YOUR ASSIGNMENT -> Return every line from the listing where the word "logo" occurs.

PROVIDED RECORDS ->
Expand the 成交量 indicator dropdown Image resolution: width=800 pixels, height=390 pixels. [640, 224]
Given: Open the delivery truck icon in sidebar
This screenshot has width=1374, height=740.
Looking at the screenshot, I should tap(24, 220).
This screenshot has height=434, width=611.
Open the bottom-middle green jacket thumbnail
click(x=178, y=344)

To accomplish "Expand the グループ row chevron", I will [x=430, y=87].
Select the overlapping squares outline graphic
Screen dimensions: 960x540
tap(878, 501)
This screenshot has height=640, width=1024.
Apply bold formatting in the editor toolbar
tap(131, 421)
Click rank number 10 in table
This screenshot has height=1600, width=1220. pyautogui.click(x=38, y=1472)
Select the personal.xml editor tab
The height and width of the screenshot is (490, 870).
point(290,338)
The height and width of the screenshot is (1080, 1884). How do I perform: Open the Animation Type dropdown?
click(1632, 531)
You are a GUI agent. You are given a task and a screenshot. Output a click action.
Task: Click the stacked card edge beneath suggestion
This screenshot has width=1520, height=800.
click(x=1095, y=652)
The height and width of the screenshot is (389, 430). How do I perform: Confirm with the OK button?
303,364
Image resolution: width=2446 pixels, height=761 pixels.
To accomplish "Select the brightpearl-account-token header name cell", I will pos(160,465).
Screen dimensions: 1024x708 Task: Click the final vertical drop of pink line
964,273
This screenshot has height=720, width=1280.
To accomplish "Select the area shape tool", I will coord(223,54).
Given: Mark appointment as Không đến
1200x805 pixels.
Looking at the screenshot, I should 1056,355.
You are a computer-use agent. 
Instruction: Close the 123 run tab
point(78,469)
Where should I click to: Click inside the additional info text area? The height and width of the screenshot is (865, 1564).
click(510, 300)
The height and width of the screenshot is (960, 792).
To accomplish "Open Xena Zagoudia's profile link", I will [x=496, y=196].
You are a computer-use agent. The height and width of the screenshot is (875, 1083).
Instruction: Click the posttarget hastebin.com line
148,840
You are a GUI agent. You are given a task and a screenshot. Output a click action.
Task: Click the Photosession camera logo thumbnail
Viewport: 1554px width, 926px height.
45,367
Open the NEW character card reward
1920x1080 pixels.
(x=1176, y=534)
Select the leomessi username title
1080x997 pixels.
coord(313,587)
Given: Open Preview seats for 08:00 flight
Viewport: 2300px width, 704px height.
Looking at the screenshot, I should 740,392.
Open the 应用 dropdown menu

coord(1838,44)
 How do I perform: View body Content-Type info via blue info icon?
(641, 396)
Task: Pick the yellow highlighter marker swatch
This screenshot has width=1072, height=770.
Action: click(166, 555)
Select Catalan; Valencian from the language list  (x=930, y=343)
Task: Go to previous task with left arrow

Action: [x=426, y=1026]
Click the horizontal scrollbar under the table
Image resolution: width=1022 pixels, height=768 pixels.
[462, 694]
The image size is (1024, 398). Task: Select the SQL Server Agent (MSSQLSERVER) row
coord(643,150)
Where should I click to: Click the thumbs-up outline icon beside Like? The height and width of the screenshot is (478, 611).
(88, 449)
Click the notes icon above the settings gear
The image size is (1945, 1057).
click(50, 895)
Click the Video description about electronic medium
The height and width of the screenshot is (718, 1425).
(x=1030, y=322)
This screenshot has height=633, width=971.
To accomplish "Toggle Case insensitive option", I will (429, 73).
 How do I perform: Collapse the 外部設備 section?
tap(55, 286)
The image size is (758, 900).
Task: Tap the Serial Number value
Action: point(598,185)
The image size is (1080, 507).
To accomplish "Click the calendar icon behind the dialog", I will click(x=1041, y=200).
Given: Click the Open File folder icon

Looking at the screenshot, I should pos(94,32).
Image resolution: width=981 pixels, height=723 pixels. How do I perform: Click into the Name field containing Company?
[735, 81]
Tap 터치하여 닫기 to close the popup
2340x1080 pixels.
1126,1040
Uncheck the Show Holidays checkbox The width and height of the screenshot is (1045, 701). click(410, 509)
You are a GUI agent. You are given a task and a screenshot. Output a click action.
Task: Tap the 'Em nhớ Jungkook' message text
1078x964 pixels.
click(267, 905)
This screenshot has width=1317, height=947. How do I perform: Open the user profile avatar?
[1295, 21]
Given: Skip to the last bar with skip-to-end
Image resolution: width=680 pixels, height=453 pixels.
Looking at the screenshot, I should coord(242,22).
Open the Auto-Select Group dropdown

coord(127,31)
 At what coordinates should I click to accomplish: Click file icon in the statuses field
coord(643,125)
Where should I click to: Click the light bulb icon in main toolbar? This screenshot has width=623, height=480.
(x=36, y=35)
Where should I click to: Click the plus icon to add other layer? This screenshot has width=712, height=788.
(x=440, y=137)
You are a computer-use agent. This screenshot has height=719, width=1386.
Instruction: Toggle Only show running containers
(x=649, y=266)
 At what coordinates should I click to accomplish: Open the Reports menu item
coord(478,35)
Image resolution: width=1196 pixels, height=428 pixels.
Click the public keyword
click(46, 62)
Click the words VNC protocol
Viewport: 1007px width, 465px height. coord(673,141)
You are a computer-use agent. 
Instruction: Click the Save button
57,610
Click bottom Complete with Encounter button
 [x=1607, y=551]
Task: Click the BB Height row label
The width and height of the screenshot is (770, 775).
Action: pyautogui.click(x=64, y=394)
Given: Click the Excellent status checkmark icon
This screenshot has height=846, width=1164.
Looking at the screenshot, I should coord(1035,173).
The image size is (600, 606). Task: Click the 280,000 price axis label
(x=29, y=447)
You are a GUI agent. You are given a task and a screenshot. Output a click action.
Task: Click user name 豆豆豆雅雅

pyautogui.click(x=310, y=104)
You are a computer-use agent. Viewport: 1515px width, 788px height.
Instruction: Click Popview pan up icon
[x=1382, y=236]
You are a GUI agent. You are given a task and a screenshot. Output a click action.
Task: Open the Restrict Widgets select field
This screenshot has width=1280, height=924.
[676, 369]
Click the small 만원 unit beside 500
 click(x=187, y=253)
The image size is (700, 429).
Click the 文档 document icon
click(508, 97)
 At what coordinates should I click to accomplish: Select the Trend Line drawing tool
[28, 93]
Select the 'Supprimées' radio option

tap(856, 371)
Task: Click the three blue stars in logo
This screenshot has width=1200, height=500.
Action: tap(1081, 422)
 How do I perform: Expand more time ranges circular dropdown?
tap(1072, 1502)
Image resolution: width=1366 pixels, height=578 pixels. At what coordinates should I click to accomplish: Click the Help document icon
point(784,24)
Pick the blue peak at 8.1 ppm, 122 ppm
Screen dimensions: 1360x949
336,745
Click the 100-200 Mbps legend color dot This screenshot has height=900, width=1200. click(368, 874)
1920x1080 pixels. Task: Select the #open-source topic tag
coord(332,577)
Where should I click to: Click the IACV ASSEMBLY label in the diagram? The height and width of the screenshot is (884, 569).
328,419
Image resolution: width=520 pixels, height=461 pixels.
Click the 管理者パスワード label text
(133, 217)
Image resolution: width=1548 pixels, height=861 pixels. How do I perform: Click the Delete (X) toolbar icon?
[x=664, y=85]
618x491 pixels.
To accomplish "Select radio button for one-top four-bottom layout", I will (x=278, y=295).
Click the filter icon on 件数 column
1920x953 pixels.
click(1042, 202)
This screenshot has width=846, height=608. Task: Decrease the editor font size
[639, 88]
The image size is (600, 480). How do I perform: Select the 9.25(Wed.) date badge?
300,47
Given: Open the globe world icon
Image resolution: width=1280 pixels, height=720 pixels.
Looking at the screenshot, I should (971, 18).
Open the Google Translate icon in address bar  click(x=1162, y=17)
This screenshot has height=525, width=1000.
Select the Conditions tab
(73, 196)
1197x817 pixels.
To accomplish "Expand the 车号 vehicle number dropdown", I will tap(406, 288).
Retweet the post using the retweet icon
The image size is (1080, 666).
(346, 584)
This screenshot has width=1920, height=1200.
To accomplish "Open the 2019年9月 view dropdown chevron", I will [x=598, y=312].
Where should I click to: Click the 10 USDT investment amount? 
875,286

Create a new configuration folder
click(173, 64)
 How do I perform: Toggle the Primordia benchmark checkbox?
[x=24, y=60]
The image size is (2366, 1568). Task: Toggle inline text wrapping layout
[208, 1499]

SOLUTION BELOW ->
Task: Click the Photosession camera logo thumbnail
Task: Click the three blue stars in logo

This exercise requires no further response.